Sepulveda stands six-foot-three-inches. He’s broad-shouldered, handsome, and swarthy. His full black beard is starting to show a little white. When I met him over five years ago, he lived in Tijuana and crossed daily to work. But since his SENTRI was stolen and because he has been getting more responsibilities at his job, he spends most of his time in San Diego.
“It’s a very unique geographical area, for sure. We get the comfort and luxury of a first world versus the economical value of visiting TJ for the great food or nightlife. The border doesn’t have to move that slow. It’s up to the CBP agents. Some choose to be practical and quick, others… complete dicks.”
Sepulveda keeps goal on my brother’s amateur-league soccer team. They play every Tuesday night at a turf field called Fútbol CIX. The field is situated behind the Xolos soccer stadium in Hipodromo Agua Caliente. A 20-minute drive from the border, Hipodromo is one of Tijuana’s fanciest neighborhoods. Half of the team is composed of people who live in San Diego and cross to Tijuana just to play a 40-minute soccer match.
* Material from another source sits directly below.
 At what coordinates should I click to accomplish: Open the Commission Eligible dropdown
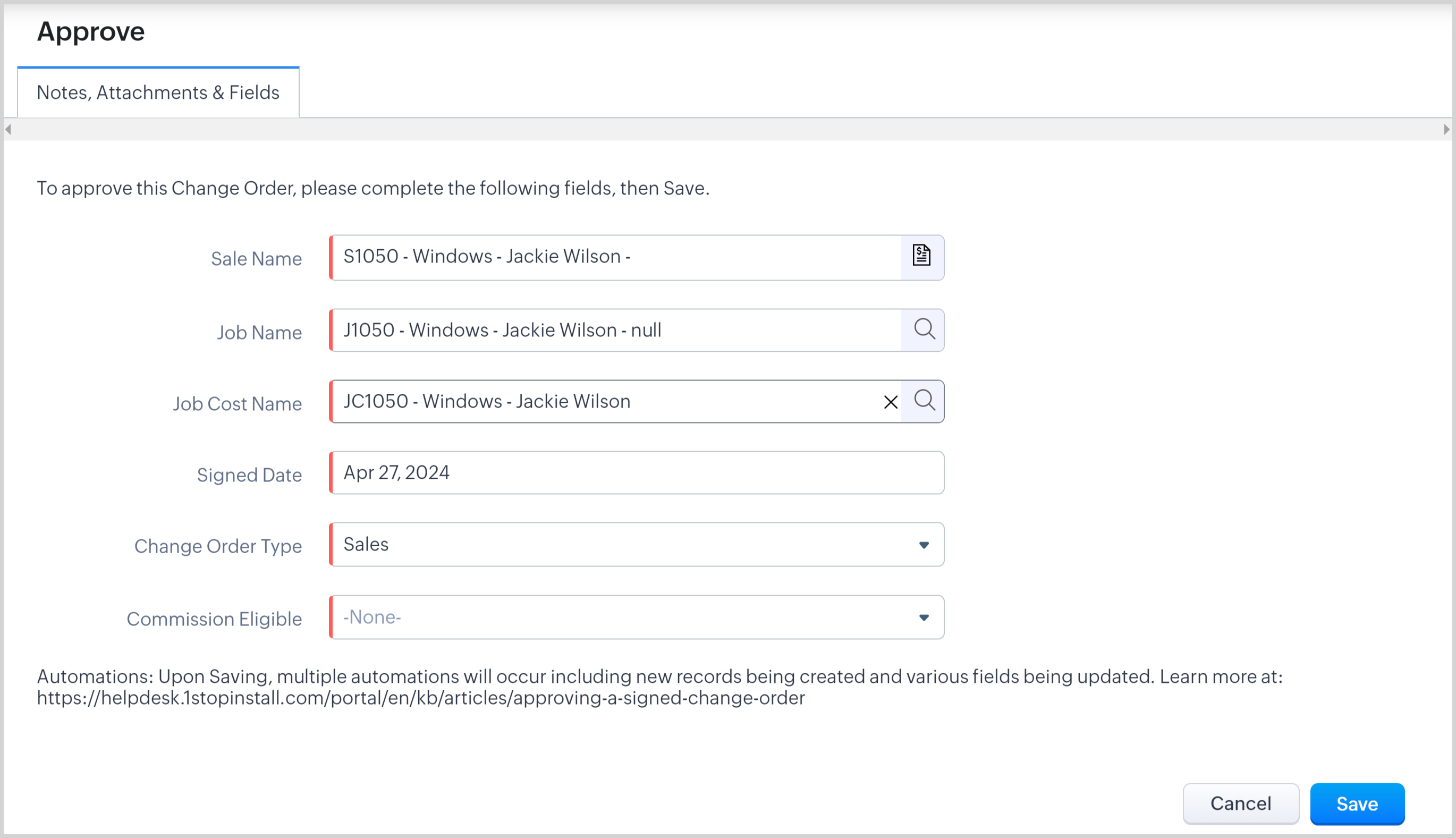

“I’ve been crossing since I was a baby,” writes 28-year-old Paola Valdivia, an activities assistant at an elder-care facility. “My earliest crossing memory is to go buy juguetes at Toys R Us. Now I work 40 hours a week from Monday to Friday, so I stay in San Diego and on my days off I go to Tijuana. When I was working 24 hours a week, on the weekends, I would cross from Tijuana to work and go back.”